Sometimes things happen in the bizarre world that is the music business in the 21st Century. We had a bluegrass movie soundtrack “Oh Brother Where Art Thou” catapult Appalachian bluegrass music by Alison Krauss & Dan Tyminski into a best seller, certified eight times platinum with 8 million copies sold in the United States. It won the Grammy Award for Album of the Year in 2002, the Grammy Award for Best Country Collaboration with Vocals for Dan Tyminski who sang “Man of Constant Sorrow”, an Appalachian traditional gospel song.
Known for their exuberant showmanship, broad roots repertoire and mountain harmonies, The Carolina Chocolate Drops, from Durham North Carolina, are almost that equivalent for African-American roots and traditional fiddle and banjo music. They are famous at a time when it is virtually unthinkable, in the conventional sense, that such an act could prosper, but let it shine. They just had a song “Daughter’s Lament” on the soundtrack of the Hunger Games. They are signed to a major label, Nonesuch Records, one of today’s premier big record companies, with label mate luminaries such as Ry Cooder, Bill Frissell, Dr.John, Pat Metheny, the Black Keys, Randy Newman and a virtual assortment of today’s biggest names in music. Their debut album “Genuine Negro Jig” won them a Grammy. They now play the biggest concert halls and the best festivals. They are famous international stars. How can it be? Not only that, they are young black people playing what is perceived to be unpopular, archaic country blues, African-American string band music from the turn of the Century– the 19th Century to the 20th that is. They are so “uncool” by all conventional standards that it boggles the mind, yet they are as hip as it gets .
Jug band, fife-and-drum and African-American Songster music is the last thing you expected, but there we go, they proved everybody wrong. The new-minstrel, current version of the band consists of the quartet featuring multi-instrumentalist Dom Flemmons on 4-string banjo, guitar, jug, harmonica, kazoo, snare drum, bones, quills; the hot and wild Rhinnon Giddens (who critic Randall Roberts aptly referred to as “ singer, stringed-instrument player, dancer and all-around show-stopper”) on 5-string banjo, fiddle, kazoo; Adam Matta on Beatbox and tambourine; and, Hubby Jenkins on guitar, mandolin, 5-string banjo, guitar, and bone. The enthusiastic and energetic band is a hearty throwback to days of old, real authentic American roots music, digging deep into Appalachian and Southern string music.

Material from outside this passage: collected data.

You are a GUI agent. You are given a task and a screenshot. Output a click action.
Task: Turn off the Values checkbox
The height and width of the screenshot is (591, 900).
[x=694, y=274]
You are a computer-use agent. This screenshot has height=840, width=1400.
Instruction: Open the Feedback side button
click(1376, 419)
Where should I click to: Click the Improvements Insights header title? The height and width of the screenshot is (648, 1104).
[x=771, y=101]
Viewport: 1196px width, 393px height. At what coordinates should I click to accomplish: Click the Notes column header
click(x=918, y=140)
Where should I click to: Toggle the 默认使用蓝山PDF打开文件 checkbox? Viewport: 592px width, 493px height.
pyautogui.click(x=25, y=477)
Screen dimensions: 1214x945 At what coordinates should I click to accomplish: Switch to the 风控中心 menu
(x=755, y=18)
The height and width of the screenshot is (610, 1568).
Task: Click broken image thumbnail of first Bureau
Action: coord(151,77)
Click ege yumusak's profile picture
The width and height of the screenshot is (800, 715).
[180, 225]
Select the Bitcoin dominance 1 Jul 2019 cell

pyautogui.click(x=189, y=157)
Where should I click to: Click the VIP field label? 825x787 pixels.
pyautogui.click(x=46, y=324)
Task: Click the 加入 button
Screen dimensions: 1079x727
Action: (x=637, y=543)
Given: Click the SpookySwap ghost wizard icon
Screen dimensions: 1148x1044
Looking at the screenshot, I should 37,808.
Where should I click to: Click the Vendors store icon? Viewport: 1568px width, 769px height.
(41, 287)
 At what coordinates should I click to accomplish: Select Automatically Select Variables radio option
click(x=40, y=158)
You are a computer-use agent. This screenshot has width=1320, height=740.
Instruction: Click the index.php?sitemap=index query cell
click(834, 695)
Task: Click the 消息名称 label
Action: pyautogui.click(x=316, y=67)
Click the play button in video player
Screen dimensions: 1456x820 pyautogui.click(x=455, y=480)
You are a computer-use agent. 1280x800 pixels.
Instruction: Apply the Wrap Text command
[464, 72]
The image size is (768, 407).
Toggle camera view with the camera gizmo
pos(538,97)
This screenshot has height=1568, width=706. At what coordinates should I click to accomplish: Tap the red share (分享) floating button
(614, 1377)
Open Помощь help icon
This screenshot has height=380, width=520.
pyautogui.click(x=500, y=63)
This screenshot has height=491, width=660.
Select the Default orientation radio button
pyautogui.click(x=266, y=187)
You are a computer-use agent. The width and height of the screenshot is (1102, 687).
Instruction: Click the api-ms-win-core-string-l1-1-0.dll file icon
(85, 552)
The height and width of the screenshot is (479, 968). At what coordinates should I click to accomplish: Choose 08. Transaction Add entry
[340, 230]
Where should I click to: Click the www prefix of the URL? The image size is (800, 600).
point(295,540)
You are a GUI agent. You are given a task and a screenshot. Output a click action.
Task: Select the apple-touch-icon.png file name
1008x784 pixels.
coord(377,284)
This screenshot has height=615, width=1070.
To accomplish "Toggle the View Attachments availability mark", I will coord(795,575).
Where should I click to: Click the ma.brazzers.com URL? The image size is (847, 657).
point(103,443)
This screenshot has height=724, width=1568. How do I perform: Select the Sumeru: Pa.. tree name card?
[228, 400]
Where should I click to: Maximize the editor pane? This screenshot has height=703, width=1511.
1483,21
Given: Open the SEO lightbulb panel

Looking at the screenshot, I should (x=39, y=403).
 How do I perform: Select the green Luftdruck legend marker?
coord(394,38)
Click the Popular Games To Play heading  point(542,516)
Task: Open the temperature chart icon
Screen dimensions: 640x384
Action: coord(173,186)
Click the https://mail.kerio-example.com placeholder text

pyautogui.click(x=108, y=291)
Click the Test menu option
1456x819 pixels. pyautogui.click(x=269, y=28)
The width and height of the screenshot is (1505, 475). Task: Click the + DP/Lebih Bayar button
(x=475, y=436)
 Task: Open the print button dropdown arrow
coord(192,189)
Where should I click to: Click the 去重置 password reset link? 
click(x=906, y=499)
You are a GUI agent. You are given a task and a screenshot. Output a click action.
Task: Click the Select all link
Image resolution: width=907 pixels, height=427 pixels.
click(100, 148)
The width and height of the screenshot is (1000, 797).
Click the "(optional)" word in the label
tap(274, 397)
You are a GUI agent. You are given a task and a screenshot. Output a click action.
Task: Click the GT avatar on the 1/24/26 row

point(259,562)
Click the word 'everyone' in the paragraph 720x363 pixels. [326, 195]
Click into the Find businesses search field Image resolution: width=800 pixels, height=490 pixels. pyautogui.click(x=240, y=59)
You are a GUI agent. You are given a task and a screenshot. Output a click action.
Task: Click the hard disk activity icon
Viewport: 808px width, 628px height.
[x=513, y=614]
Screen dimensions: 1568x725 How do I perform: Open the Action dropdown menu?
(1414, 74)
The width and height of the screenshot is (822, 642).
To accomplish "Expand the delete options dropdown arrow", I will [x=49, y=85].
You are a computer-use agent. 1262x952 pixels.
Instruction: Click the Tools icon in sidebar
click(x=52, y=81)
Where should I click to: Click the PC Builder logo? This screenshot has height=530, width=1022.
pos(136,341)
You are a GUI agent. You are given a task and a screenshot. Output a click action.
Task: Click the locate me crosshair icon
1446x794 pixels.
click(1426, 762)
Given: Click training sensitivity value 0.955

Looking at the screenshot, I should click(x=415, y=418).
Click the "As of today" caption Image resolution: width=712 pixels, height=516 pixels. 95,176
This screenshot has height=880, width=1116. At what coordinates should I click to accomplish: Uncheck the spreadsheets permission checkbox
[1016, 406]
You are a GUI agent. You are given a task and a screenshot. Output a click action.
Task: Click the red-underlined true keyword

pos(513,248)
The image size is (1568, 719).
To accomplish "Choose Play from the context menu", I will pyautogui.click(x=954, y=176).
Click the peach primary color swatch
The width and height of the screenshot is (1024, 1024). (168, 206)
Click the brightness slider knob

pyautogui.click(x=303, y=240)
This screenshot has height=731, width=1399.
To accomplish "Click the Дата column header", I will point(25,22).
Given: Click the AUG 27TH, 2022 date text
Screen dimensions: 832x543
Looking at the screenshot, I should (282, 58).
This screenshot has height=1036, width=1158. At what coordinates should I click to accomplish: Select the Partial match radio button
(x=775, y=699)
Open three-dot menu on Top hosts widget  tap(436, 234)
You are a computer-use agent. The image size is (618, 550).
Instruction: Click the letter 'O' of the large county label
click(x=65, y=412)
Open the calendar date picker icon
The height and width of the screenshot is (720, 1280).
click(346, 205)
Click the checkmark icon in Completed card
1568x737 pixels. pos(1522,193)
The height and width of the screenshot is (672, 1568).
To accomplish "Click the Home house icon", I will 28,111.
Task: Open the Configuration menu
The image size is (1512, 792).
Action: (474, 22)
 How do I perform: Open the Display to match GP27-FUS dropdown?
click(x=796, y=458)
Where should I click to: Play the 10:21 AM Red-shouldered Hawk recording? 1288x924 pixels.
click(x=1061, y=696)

The repertoire reflects a virtual excursion through the music of the great Depression era. These talented young musicians are as much musicologists as musicians, historians of the great American cultural heritage that was once such an important aspect of African-American culture. Yet, as anyone who knows will attest, these are songs that transcend ethnicity. While black and white society was segregated by Jim Crow, the musicians have always broken the racial barrier. These songs were dear to everyone and sung by everyone, no matter which side of the track they originated from.
This is great African-American music, and it is just plain great American music. Nonetheless, they will be a hard sell in the contemporary African-American community, where interest in the blues and traditional music is quite low, and where the Carolina Chocolate Drops, with their 1930s act and personas, complete with the retro-garb, bib-overalls, and hokum, will seem a bit odd. The black community may have forsaken this music, but the international audience loves it. People into American folk, blues, Songster music of the 1920-30s, are dancing on the table from joy. You get rousing gospel, mountain music, string band and fiddle music, banjo and minstrel music, Piedmont blues, Carolina folk music and more.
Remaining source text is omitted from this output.